Cloudweek : Quand Luc Ferry dénonce l'ignorance technologique de nos élites...
Pourquoi la France n’a pas des acteurs majeurs du numérique comme les Gafa aux Etats-Unis ? Selon Luc Ferry, l’une des raisons réside dans l’attitude française qui privilégie la protection de la vie privée sur la satisfaction du marché. Il évoque également le manque de culture technique des élites et les racines catholiques du pays !
Pourquoi la France n’a-t-elle pas d'acteurs majeurs du numérique comme les Gafa (Google, Apple, Facebook et Amazon) aux Etats-Unis ? La question a été au cœur du débat qui a opposé l’écrivain et philosophe Luc Ferry au professeur de l’université de la singularité Zak Allal, lors de la conférence de visionnaires, le 6 juillet 2015, à la maison de la Chimie à Paris.
Peur des NBIC
Pour l’ancien ministre de la Jeunesse, de l’Education nationale et de la Recherche, l’une des raisons réside dans la peur que suscitent les NBIC (nanotechnologies, biotechnologies, informatique et cognitique). "Aux Etats-Unis, quand ils parlent du big data, ils pensent services rendus aux consommateurs, explique-t-il. En France, on pense protection de la vie privée. Big Data est synonyme de big Brother. Résultat du compte : les Etats-Unis ont les Gafa, la France a la CNIL. J’aurai préféré qu’elle ait les deux, car les deux sont légitimes."

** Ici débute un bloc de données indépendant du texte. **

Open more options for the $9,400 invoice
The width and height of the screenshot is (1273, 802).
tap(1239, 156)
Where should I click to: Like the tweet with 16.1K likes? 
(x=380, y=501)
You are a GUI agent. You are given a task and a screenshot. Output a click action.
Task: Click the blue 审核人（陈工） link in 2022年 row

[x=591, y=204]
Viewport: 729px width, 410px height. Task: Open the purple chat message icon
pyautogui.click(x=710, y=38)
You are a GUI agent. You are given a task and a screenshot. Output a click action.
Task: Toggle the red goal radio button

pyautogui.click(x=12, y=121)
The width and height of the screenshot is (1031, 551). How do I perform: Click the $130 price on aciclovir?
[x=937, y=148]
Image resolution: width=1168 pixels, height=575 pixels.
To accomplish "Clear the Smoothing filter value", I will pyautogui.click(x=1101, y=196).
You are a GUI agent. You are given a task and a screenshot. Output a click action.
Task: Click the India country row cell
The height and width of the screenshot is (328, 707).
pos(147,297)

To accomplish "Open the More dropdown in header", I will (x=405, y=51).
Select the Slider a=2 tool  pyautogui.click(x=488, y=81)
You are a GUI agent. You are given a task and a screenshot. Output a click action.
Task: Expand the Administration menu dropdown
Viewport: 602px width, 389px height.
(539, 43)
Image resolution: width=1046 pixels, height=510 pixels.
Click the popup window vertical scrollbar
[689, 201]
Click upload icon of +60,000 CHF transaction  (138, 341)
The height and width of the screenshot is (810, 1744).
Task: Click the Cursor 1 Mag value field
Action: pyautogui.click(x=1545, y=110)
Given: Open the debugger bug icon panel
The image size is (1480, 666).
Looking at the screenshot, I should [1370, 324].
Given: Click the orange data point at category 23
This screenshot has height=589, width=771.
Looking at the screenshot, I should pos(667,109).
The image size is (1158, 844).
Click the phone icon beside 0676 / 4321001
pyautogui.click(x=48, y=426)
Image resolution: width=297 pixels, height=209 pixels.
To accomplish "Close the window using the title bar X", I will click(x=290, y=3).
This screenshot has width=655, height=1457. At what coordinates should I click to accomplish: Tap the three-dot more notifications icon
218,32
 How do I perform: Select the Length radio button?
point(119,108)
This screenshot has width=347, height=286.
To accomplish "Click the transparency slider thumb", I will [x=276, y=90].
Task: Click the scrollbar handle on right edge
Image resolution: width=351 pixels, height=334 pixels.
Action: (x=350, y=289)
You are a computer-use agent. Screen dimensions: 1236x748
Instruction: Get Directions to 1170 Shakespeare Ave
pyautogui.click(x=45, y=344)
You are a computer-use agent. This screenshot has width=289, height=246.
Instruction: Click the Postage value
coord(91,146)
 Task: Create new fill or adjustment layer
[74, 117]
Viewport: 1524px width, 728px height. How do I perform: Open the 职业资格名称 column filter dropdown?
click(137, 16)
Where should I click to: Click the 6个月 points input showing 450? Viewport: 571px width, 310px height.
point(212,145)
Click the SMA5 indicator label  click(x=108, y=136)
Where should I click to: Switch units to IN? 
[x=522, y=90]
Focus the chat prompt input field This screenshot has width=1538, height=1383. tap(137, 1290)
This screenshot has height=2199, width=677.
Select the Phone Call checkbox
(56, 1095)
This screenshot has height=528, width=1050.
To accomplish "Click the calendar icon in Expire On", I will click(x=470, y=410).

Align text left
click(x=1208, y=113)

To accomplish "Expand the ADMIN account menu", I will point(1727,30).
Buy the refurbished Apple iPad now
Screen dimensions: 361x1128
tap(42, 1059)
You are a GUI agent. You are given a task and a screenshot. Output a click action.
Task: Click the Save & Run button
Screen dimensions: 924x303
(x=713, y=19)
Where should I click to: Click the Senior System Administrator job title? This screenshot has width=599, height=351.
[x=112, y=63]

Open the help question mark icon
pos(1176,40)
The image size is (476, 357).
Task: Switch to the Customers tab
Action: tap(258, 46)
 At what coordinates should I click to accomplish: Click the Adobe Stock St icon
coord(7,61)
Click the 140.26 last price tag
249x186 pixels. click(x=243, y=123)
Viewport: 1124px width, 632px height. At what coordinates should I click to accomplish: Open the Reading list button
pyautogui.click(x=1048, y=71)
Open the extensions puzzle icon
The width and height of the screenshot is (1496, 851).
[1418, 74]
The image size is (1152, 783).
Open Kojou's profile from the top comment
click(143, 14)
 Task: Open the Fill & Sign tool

Pour Zak Allal, le retard français et européen vient de la frilosité de l’esprit d’entreprise. "Quand un entrepreneur lance son projet aux Etats-Unis, il voit tout de suite les choses en grand, observe-t-il. Il veut conquérir le monde entier et non se cantonner au marché américain. Les investisseurs le suivent dans cette ambition. En France, les entrepreneurs ont tendance à chercher à se développer d’abord chez eux. Ils ont peur de déployer immédiatement une stratégie globale et de partir à la conquête du monde. Or on ne gagne pas un match de tennis en restant au fond du court. Prenons l’exemple du cœur artificiel Carmart, une invention géniale. Je suis convaincu que si elle avait eu lieu aux Etats-Unis, elles aurait bénéficié de la couverture des grands média et du soutien des investisseurs et qu’elle aurait été un grand succès mondial."
Ignorance des politiques
Luc Ferry impute aussi le retard de la France dans le manque de culture technique des politiques. "Prenez n’importe quel homme politique et demandez lui s’il sait ce que sont les NBIC, interpelle-t-il. Je ne suis pas sûr que beaucoup le savent." La solution serait de les sensibiliser aux nouvelles technologies et de leur impact sur la société et l'économie. Zak Allal propose la "techno-alphabétisation" des classes dirigeantes pour en faire un allié, et non un obstacle, au développement du digital.
L’ancien ministre renvoie enfin le problème aux racines catholiques et républicaines de la France. "Dans notre culture, la recherche de la gloire par la richesse reste mal perçue, rappelle-t-il. C’est peut-être bien sur le plan moral. Mais sur le plan économique, c’est une catastrophe. En revanche, dans les religions protestante, juive ou bouddhiste, c’est la misère qui est mal perçue. Ceci explique pourquoi les nations les plus innovatrices sont aujourd’hui les Etats-Unis, la Chine, Israël et la Corée."
Malheur aux non diplômés
Le numérique est en train de détruire des emplois dans des secteurs traditionnels comme la presse, le livre, la musique, l’hôtellerie, le commerce ou les transports et en créer d'autres à la place. Selon Luc Ferry, il est en train de creuser aussi l’écart entre la population éduquée et celle qui l’est moins. "En 1960, seulement 10% des non bacheliers sont au chômage, note-t-il. Aujourd’hui, le taux atteint 50%. Les inégalités entre les deux catégories de population n’ont jamais été aussi grandes. Malheur aux non diplômés."